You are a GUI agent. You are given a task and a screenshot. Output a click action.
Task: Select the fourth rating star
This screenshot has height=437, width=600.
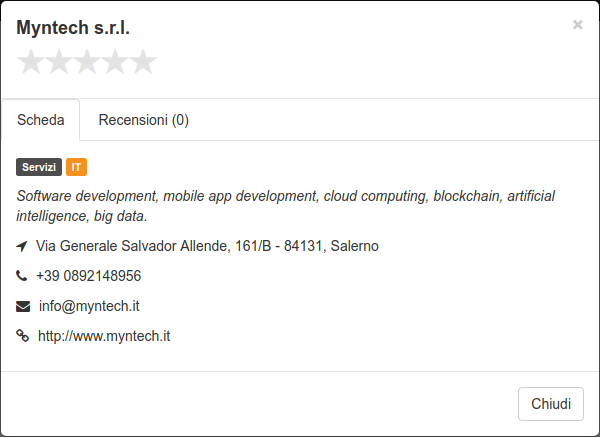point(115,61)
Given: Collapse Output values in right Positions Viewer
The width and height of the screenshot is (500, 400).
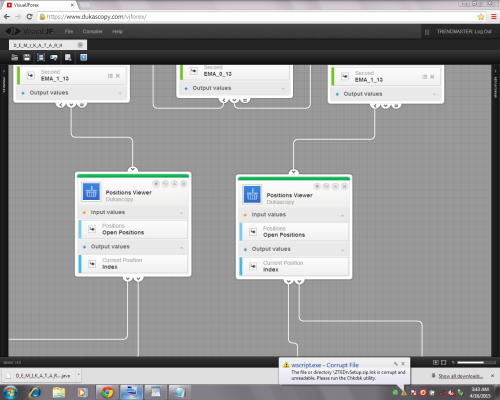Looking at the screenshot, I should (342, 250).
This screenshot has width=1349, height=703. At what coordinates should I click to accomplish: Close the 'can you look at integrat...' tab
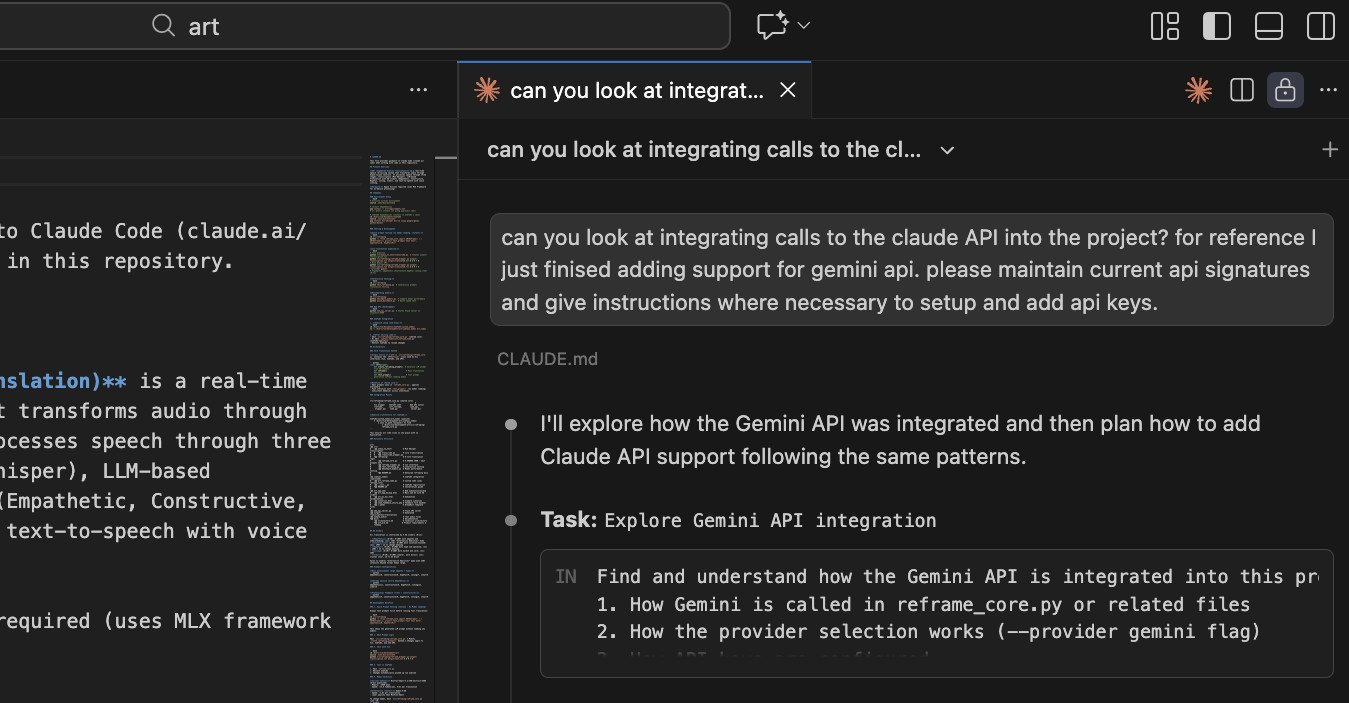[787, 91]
-*-*-
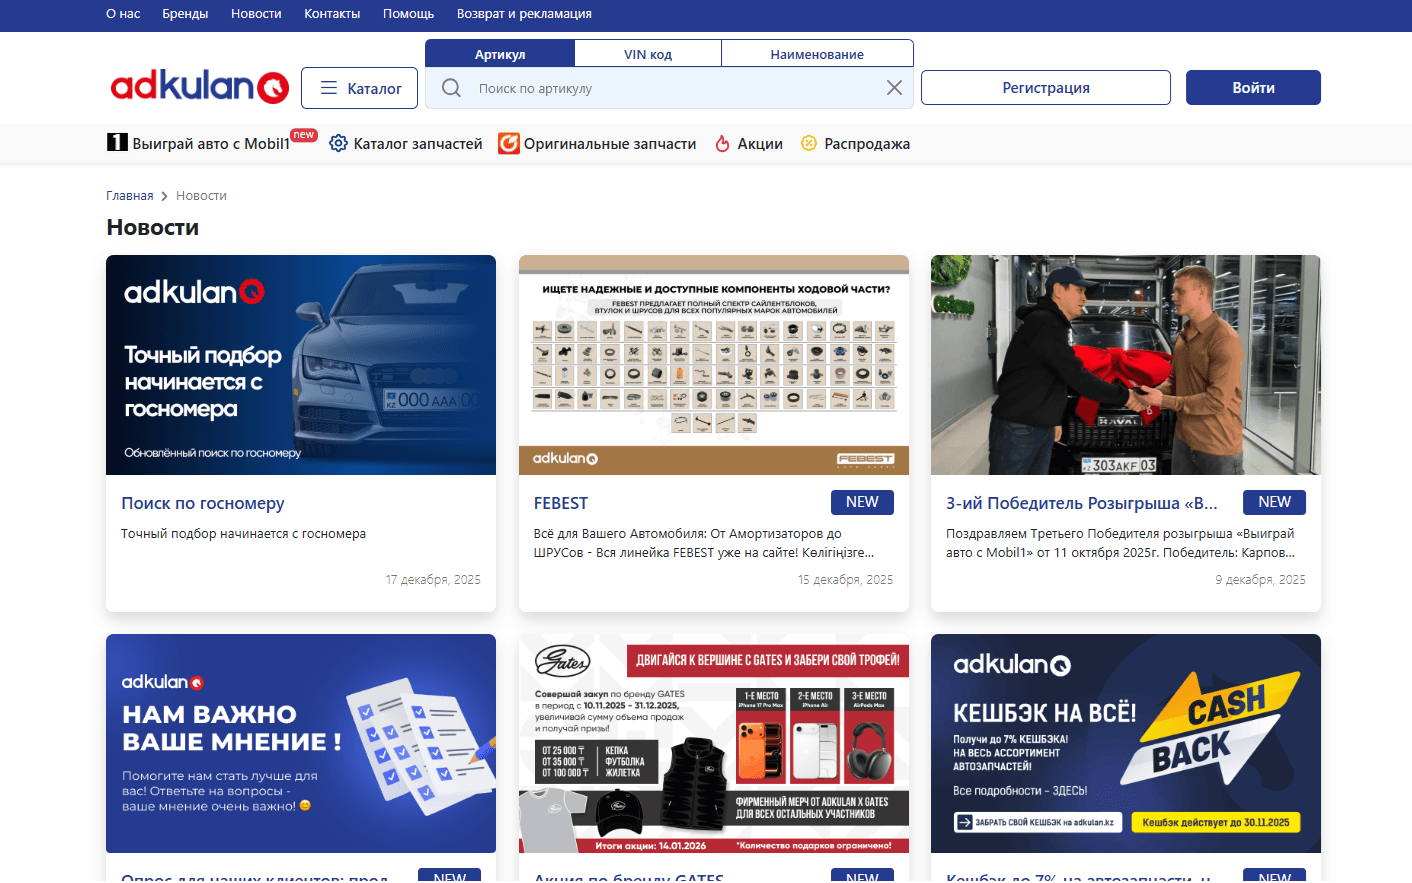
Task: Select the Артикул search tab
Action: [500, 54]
-*-*-
TASK INSTRUCTIONS = Go through the material above and state how many lines hold the word "Output". Give only the number.

RESULT FOR THIS TASK = 2